Until the moment I actually turned 30, I was in denial that I’d reached my third decade. After all, we’re told our twenties are the best years of our lives. And before that we were told our school years were the best. And before that–
What I’ve since realised is that each decade, each societally gleaned set of years, simply presents fresh opportunity. Now that I’m 30, I’m finding that this decade looks to be about stability. There’s a crisp clarity that comes with any-decision-making, an assured sense that you know what’s right and best for you, never mind for others. 30 feels like hands in familiar pockets, thumbing that odd thread-knot in your favourite jacket out of comfort, like the sunniest rays beaming down just-so in the morning, a soft cocoon (of duvet, or from strong arms).
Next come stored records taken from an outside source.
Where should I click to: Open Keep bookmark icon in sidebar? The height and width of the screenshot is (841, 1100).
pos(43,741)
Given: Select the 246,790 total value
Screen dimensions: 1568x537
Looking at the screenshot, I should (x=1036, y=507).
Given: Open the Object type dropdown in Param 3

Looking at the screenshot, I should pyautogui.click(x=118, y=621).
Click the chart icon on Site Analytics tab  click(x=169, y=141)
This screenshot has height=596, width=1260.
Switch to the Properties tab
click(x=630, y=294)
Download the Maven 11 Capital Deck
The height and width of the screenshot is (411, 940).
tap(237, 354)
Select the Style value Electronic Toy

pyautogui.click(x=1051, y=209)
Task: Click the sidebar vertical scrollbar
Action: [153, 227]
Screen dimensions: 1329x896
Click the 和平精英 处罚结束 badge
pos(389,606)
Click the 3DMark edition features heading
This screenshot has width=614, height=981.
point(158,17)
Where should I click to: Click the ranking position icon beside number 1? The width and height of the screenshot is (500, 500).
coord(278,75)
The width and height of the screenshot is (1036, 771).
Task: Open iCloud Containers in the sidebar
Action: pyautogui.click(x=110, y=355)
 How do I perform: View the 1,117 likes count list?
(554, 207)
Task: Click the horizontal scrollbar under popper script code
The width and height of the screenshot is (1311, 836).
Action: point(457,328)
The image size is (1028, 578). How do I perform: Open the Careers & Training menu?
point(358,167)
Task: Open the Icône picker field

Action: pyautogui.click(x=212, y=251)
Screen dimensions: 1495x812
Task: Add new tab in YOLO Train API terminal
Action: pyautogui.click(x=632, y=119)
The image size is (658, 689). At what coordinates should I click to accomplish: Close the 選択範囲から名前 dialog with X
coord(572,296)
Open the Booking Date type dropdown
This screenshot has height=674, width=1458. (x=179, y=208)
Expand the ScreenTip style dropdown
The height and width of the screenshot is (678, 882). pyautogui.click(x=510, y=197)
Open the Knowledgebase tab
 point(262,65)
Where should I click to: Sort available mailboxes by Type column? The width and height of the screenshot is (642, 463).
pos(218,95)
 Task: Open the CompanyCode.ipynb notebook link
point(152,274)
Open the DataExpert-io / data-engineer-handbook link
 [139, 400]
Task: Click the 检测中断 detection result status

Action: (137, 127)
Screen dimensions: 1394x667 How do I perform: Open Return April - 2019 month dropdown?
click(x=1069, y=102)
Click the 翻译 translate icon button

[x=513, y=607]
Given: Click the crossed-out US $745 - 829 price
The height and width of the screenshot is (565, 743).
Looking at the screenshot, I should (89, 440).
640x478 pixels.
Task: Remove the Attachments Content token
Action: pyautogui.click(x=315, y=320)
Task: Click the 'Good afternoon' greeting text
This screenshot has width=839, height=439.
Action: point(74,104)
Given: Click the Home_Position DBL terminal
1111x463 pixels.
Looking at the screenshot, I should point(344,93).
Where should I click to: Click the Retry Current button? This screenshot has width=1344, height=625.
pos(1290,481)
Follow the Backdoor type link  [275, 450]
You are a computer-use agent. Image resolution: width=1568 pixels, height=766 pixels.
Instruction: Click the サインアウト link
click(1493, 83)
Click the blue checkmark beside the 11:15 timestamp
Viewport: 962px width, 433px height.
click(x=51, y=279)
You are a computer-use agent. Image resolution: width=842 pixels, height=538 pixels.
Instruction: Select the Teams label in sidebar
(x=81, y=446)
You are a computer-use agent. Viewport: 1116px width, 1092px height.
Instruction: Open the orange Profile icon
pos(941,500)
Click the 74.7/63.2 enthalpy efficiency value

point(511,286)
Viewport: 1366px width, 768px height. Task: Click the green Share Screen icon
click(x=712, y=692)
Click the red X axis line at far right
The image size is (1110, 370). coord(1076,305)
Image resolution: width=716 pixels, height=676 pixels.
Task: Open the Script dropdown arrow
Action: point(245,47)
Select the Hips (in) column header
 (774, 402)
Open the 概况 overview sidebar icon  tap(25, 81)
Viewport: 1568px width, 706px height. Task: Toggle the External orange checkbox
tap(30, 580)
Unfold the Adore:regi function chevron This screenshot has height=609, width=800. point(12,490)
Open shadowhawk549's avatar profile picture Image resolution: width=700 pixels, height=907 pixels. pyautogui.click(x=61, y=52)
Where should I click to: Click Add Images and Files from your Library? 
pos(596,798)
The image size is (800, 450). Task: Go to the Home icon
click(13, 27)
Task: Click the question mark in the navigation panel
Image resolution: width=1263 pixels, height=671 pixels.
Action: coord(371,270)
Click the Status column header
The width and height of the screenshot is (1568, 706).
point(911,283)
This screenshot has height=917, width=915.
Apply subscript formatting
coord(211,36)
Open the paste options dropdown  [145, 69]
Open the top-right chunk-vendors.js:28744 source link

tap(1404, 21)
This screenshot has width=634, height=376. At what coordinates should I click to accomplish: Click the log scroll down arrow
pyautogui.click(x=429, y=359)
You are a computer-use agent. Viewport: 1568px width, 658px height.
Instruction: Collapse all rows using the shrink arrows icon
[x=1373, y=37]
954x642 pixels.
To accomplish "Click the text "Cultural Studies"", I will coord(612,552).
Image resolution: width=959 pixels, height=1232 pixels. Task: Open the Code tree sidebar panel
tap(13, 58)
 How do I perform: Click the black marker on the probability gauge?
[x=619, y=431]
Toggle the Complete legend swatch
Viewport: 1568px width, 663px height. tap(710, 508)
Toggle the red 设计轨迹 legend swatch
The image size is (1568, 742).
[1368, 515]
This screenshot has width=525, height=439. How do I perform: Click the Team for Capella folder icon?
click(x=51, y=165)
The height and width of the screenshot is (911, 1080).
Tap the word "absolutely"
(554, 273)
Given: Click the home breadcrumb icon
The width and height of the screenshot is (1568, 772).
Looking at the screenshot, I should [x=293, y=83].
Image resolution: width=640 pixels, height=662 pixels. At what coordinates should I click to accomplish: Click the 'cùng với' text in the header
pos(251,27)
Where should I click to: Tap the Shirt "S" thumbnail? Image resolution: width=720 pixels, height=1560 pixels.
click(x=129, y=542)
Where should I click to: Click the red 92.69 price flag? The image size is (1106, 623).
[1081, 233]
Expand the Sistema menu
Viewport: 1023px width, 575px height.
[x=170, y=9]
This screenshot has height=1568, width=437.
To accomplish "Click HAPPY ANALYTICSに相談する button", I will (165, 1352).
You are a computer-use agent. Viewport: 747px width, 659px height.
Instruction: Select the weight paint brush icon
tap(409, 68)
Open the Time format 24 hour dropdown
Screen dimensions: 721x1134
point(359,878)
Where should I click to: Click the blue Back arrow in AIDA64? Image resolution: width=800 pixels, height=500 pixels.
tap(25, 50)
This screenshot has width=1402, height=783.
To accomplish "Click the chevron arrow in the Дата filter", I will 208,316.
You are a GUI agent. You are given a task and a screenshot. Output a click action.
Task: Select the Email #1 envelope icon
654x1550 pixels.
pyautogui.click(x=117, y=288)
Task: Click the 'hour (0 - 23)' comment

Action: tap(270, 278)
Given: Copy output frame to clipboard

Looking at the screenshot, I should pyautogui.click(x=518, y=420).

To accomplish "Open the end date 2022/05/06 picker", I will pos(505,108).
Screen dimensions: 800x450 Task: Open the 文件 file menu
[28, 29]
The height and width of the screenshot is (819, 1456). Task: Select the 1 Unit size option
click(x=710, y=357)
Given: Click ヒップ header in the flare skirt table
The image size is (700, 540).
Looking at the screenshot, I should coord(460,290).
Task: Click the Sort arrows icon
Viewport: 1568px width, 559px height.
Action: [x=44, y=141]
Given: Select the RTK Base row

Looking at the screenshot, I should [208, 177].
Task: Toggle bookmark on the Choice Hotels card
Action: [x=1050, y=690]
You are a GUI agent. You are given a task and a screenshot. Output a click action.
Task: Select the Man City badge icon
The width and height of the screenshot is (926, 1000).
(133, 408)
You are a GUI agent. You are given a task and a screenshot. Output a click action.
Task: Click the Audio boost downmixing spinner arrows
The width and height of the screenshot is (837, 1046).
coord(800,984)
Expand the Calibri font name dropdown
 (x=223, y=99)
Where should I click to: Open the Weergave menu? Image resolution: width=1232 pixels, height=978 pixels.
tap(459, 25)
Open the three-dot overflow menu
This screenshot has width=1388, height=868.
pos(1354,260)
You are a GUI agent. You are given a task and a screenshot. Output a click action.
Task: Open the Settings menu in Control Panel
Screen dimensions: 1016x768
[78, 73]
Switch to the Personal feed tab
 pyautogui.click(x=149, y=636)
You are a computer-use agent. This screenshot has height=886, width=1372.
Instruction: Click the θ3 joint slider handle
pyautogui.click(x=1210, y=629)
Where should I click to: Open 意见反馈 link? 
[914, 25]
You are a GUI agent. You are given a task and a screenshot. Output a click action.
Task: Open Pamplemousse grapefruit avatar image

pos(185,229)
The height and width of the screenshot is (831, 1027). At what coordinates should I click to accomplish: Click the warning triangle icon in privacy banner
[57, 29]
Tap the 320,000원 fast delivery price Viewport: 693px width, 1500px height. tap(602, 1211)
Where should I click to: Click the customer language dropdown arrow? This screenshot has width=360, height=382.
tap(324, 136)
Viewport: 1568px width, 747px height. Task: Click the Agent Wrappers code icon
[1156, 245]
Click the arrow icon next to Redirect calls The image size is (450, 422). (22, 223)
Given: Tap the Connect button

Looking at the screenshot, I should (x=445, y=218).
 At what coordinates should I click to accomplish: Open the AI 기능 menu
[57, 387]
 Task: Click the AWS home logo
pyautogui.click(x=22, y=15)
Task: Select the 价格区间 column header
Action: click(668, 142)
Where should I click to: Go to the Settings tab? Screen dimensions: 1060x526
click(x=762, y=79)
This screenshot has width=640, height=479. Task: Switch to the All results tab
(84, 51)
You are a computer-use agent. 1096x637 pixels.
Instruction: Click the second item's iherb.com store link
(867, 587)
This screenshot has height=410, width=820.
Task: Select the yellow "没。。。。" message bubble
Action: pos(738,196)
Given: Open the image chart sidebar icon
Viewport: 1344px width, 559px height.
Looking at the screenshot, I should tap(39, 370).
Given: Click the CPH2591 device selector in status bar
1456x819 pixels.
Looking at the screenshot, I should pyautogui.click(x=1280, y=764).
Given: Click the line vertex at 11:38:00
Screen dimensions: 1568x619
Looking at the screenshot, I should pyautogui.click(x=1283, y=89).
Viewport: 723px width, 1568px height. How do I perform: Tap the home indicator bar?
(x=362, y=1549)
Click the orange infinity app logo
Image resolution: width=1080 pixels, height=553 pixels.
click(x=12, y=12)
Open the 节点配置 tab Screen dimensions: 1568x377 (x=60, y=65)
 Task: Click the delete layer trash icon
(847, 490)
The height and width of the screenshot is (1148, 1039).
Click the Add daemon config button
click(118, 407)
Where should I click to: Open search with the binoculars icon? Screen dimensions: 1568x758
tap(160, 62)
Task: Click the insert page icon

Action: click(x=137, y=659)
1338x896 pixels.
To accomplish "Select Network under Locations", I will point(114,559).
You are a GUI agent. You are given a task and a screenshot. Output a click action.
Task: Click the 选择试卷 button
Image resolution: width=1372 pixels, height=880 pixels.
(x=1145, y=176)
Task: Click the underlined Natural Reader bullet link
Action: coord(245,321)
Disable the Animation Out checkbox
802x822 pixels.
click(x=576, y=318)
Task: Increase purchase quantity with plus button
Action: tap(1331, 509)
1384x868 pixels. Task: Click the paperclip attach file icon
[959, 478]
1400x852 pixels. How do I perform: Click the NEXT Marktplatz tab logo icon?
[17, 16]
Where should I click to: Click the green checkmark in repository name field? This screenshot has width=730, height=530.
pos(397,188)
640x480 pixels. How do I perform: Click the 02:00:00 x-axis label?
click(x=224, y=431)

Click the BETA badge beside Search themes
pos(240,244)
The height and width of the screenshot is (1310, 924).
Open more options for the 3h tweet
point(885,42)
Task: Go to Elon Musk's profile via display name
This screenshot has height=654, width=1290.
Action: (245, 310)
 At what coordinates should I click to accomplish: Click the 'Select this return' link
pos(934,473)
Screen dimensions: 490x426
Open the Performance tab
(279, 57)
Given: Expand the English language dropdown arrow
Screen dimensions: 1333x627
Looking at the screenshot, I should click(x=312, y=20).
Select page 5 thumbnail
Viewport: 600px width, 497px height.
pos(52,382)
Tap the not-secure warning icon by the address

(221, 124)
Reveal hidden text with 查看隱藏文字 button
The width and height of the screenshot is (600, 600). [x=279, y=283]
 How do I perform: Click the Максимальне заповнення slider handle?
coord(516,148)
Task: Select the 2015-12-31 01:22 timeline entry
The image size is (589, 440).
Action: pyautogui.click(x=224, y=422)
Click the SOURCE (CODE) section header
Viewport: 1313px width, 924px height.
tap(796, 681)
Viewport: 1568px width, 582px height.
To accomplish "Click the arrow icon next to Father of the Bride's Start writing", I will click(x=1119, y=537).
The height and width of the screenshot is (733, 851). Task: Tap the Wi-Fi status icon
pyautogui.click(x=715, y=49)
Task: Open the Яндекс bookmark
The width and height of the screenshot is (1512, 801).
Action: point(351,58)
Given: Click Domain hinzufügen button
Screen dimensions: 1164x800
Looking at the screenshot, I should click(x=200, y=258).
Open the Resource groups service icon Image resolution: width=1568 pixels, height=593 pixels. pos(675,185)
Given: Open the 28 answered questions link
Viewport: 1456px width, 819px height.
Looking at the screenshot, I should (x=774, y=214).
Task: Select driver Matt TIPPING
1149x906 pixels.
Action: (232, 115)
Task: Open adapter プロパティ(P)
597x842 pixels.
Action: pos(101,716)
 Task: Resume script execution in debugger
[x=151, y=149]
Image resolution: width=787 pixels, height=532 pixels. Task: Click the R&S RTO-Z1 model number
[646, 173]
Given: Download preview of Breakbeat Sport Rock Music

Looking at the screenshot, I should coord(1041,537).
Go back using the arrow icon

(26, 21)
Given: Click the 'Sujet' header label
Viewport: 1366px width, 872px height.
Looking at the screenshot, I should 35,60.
30 looks good too. It’s takeout pizza eaten on the living room floor, curry night (a new first, in our way), fruit drinks in glass bottles sipped on the hill amongst daisies, pushing aside my own agenda to simply play with Milo for hours and hours. It’s being able to judge my own energy levels and play to them, tip-toe hugs and fingers tilting chins. It’s putting on a dress that you would’ve saved ‘just because’ and owning ‘best’ decisions on ‘not best’ days. A field ramble with a radiant sunset to chase and follow. Apple-cheeked smiles. Old tote bags full of new treats; paintbrushes, paint pots, 75% off bargains.
I feel grateful to be in my 30s, for so many people never get to experience this. Corny as it might sound, I feel like I woke up for the first time.